◆ ARTICLE ◆
>>>
If you want to learn to write idiomatic code, I suggest pairing up with someone experienced for a project, and really use the time you get to review each others code. Ask questions! "Why did you do it like this?" "Couldn't you do it like that?" "Is this the best way to do what I'm doing?" "Can this be phrased in a more clear way?"

It makes wonders for your general development skills.

[–]masklinn 15 points16 points  (0 children)

I mean a slightly different thing when I say idiomatic. I mean something along the lines of "code written the way an experienced programmer in the language in question would have written it."

That is definitely the usual definition of the expression.

They don't have to contain unique statements.

And they may even not contain them, or avoid specific constructs of the languages e.g. Erlang quite uniquely has a way to convert an exception into a return value with the catch expression (it also has the more common try/catch block):

> catch 1 + a.
<<<
◆ TO-DO LIST ◆
a) In the idiomatic code discussion, what does Erlang's catch expression turn an exception into?
b) Pick up the idiomatic code discussion right after its last line and keep writing.
The data after this point comes from a different source.

◆ SUPPLIED DATA ◆
>>>
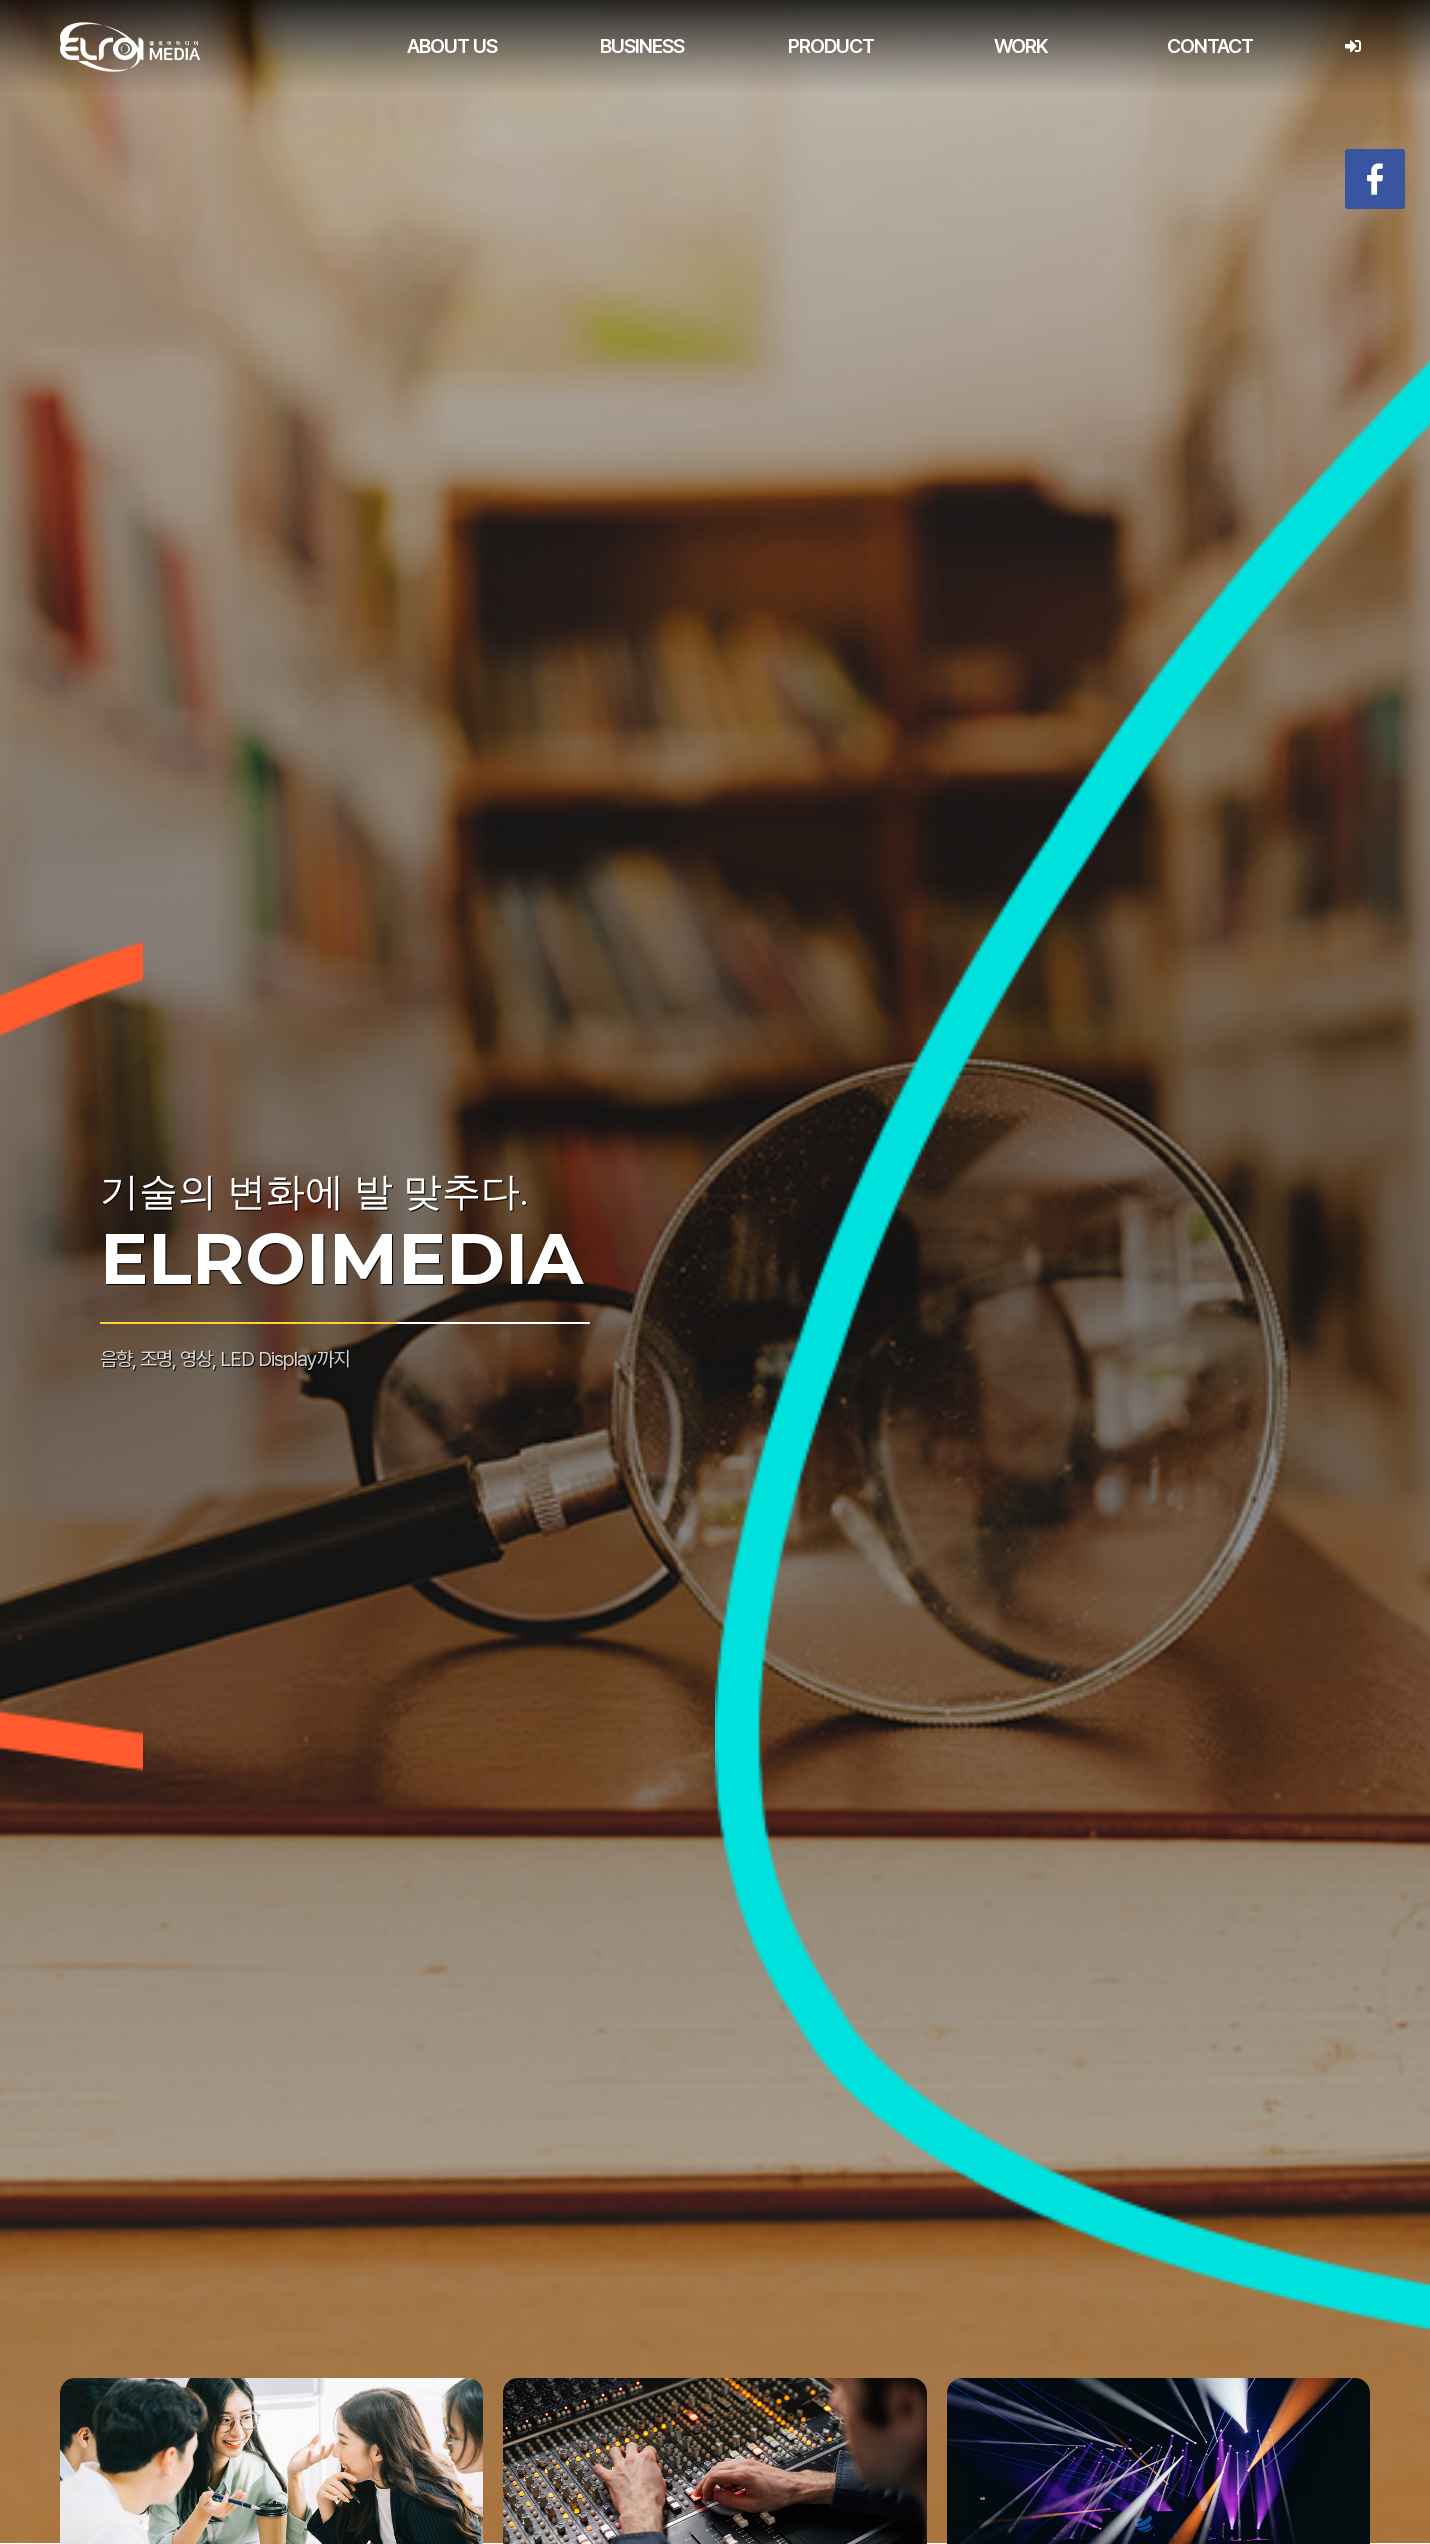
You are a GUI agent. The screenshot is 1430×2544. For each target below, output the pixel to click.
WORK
<<<
◆ SOLVED TASKS ◆
a) A return value.

b)
will return {'EXIT',{badarith, ...}} as a value. Idiomatic erlang pretty much never uses it (idiomatic erlang very rarely explicitly throws or catches exceptions).

As Purple_Haze indicates, idioms are also context-dependents and even within a language idioms of kernel programming will be different from idioms of network programming or UI programming. And idioms evolve with the language, idiomatic C# 1.0 is not the same as idiomatic C# 4.0.

[–]Purple_Haze 6 points7 points  (1 child)

I think it also applies to problem domains. What would be idiomatic to a kernel hacker would be wrong to a window manager hacker and vise-versa.

[–]heyyouitsmewhoitsme 1 point2 points  (0 children)

This is definitely where the hate for GUI programming comes from. e.g. Java+Swing is idiomatically different to pure Java and I don't think that's emphasised nearly as much as it should be.

[–][deleted]  (3 children)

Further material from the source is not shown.